DIRECTIONS: Look below for the line containing "The width and height of the screenshot is (892, 865)."; write out that line and each one after it to the end, exactly, and nothing else.
-- PROVIDED INFORMATION follows --
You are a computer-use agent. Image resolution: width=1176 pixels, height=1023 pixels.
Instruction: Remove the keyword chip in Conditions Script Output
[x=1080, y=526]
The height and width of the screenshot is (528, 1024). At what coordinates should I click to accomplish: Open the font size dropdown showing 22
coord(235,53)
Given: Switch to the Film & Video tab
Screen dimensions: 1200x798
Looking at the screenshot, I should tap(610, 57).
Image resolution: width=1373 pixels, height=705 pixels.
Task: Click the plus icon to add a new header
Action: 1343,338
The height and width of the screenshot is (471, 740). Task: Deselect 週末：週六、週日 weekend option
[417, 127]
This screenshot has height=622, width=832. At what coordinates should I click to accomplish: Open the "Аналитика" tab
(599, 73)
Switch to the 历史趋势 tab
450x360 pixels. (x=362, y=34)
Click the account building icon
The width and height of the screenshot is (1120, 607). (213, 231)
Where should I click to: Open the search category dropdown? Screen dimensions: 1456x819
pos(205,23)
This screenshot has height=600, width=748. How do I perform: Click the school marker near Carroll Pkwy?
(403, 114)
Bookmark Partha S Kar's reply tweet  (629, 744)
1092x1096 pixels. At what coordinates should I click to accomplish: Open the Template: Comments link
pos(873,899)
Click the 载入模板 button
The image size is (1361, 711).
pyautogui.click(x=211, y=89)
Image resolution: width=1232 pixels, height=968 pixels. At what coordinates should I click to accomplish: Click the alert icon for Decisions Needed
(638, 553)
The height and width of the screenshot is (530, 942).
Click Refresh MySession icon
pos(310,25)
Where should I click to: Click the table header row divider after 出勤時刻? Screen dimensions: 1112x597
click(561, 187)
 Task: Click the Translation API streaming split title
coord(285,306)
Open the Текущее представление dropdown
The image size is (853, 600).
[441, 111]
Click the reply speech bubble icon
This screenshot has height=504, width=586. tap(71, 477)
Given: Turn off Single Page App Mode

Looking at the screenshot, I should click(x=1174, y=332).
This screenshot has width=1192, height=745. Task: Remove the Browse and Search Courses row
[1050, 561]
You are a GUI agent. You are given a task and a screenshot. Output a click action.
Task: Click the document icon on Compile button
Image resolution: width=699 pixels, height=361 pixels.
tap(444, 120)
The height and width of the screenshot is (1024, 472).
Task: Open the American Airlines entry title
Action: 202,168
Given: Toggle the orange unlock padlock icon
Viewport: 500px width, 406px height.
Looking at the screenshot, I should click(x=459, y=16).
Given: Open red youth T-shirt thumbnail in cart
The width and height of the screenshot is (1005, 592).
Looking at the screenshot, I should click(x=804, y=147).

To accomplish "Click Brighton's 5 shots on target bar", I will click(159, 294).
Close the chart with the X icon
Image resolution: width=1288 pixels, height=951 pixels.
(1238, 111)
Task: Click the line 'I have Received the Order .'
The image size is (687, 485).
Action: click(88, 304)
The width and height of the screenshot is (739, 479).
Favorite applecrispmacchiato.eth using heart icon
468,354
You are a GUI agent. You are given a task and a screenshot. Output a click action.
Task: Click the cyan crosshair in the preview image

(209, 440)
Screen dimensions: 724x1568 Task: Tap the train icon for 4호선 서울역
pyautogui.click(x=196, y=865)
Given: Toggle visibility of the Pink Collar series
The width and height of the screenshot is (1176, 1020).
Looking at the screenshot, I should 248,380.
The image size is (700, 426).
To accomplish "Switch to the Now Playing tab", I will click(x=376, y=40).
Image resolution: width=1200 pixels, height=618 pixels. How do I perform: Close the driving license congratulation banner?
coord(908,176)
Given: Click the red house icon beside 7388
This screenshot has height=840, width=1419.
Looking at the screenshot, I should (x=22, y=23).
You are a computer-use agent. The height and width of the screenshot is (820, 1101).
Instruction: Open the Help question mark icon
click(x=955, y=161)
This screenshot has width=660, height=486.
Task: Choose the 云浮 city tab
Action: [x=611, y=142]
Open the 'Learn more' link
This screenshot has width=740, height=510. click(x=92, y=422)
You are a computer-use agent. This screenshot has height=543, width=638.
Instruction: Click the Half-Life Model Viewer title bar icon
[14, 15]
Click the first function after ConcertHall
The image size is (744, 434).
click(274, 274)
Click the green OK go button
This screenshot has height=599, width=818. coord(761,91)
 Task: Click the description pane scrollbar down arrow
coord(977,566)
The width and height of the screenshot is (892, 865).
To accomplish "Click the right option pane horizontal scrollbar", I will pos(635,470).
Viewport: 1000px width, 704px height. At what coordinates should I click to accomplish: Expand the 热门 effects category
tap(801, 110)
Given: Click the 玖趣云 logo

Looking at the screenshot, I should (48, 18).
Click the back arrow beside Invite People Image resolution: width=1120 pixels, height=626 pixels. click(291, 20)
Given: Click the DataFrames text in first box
-- PROVIDED INFORMATION concluded --
SOLUTION:
The width and height of the screenshot is (892, 865).
To accomplish "Click the right option pane horizontal scrollbar", I will pos(635,470).
Viewport: 1000px width, 704px height. At what coordinates should I click to accomplish: Expand the 热门 effects category
tap(801, 110)
Given: Click the 玖趣云 logo

Looking at the screenshot, I should (48, 18).
Click the back arrow beside Invite People Image resolution: width=1120 pixels, height=626 pixels. click(291, 20)
Given: Click the DataFrames text in first box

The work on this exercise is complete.